Colditz’s group analyzed health data from more than 9,000 American schoolgirls recruited to The Growing Up Today Study between 1996 and 2001 and followed up with these females more recently to confirm hypotheses about food consumption and frequency. The verdict?Colditz found that eating peanuts and peanut butter twice a week between the ages of 9 and 15 can reduce the risk of BBD’s onset by 39 percent.
Study results also suggest that pulse foods like soybeans, lentils and corn could have similar preventative effects. However, these foods are less common than peanuts, and therefore, more difficult to research.
According to an article in Medical News Today by Catharine Paddock PhD, “This is not the first study to tie diets rich in vegetable fats – such as those present in peanut butter, nuts and pulse foods – to a lower risk for benign breast disease. But it is the first to find the evidence by comparing data captured during adolescence with followed-up cases of diagnosed disease, as opposed to asking young women to recall what they ate when they were in high school.”
What exactly is BBD? Well, it’s an umbrella term and includes lumps or tender spots that turn out to be fibrous tissue and/or cysts, as well as other conditions like hyperplasia— an overgrowth of the cells that line the ducts in the glandular breast tissue. Although BBD is not cancerous, its presence often increases the risk of developing breast cancer down the road.

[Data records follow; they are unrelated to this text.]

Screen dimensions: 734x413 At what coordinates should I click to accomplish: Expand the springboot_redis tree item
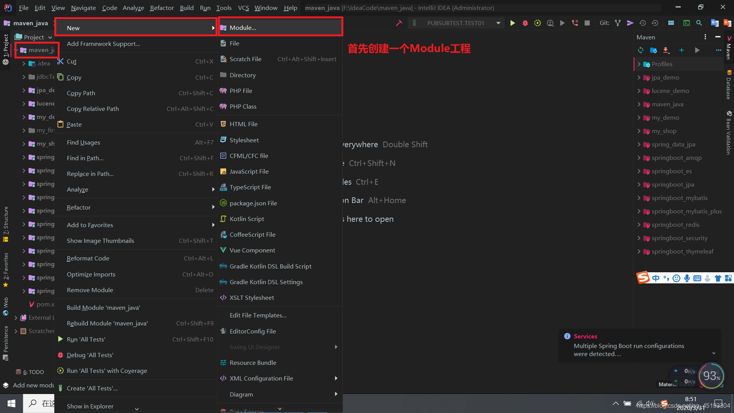[639, 224]
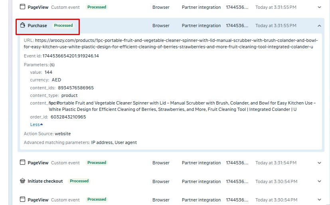The width and height of the screenshot is (330, 205).
Task: Select the order_id value 6032843210965
Action: [x=68, y=117]
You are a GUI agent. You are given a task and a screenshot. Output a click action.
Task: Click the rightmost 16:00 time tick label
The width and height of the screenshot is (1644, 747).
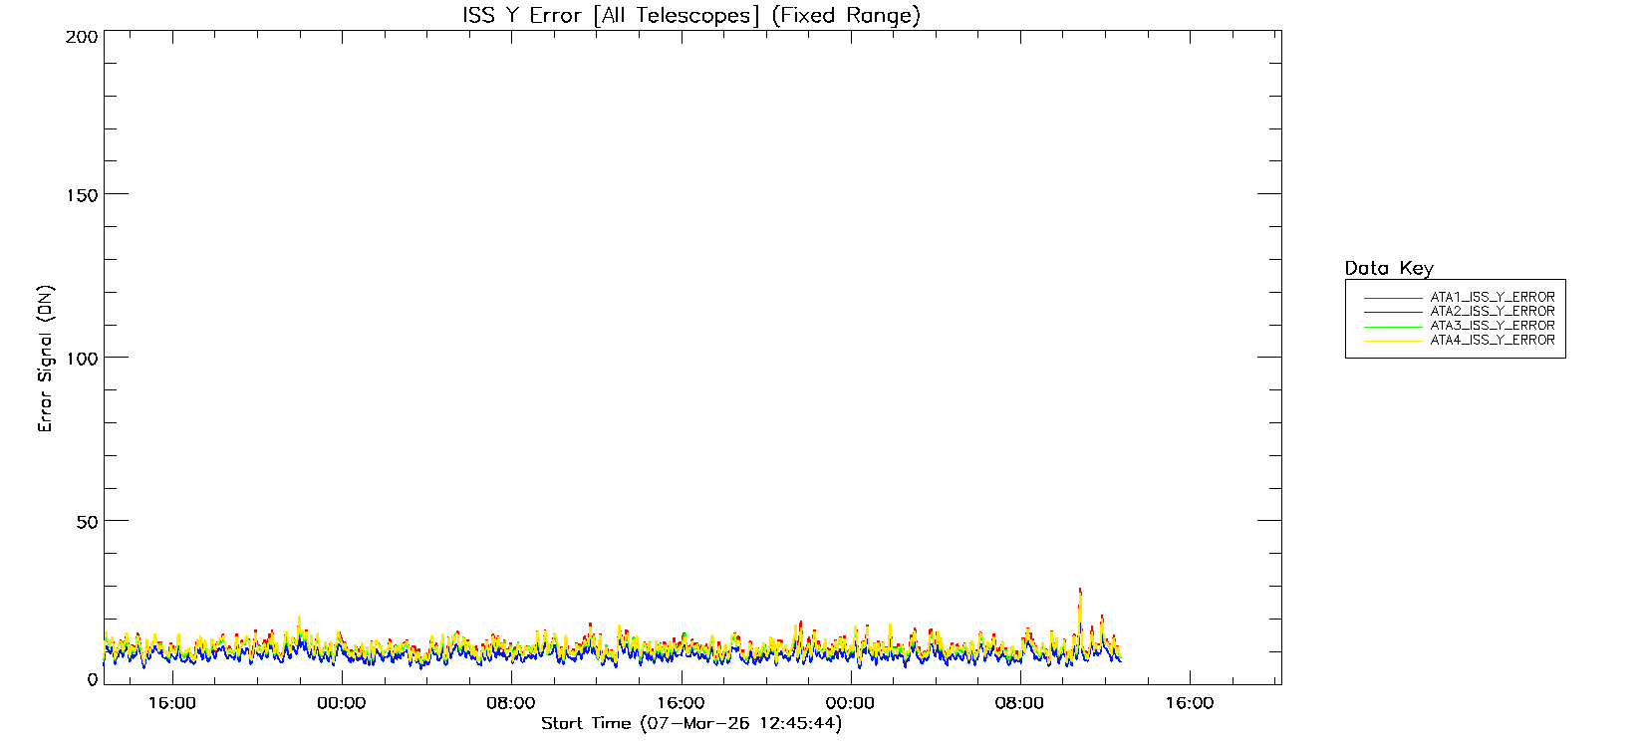1190,703
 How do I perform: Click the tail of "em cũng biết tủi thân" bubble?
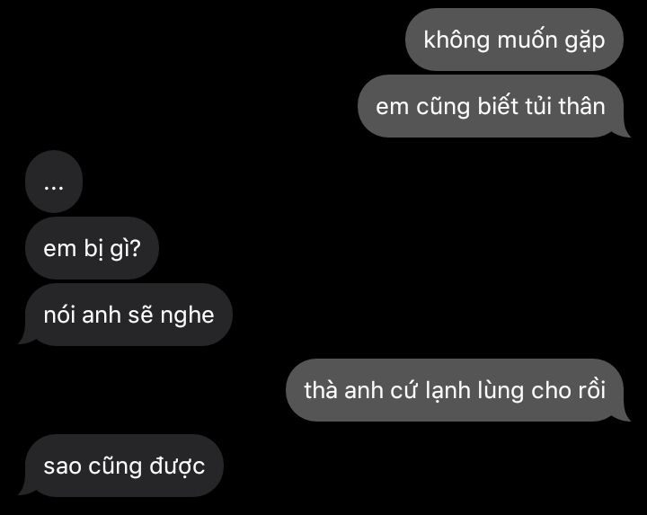click(x=623, y=131)
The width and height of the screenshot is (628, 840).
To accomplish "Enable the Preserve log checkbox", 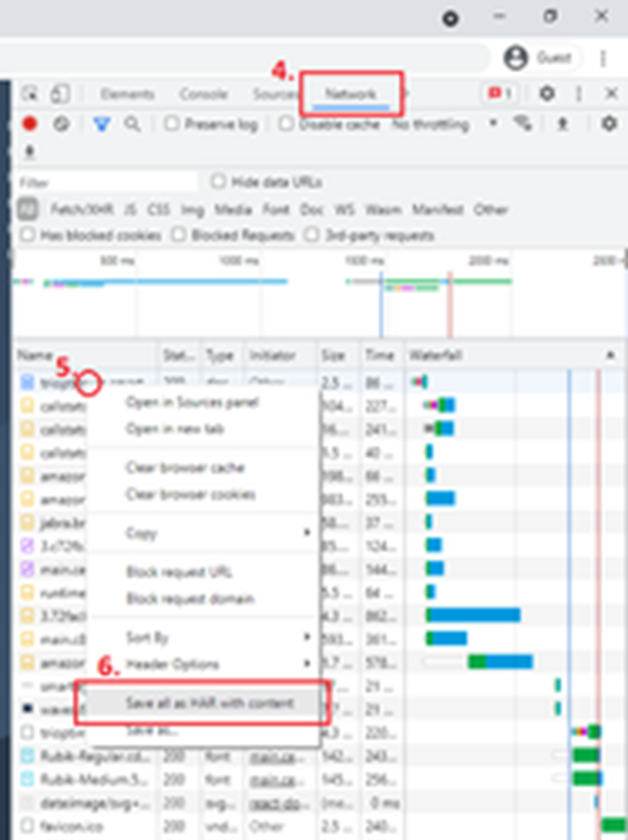I will 172,124.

To that end, Dr. Colditz suggested that, “”These findings suggest that peanut butter could help reduce the risk of breast cancer in women.”
The overarching point here is that it’s easy to forget about good fats in our decidedly fat-phobic society. But, if we’re going to continue to “save the ta-tas,” this evidence strongly suggests that we jog our collective memory. Vegetable fats, like those present in legumes and pulse foods, could save your ta-tas (as well as your life) one day.
The information supplied in this article is not to be considered as medical advice and is for educational purposes only.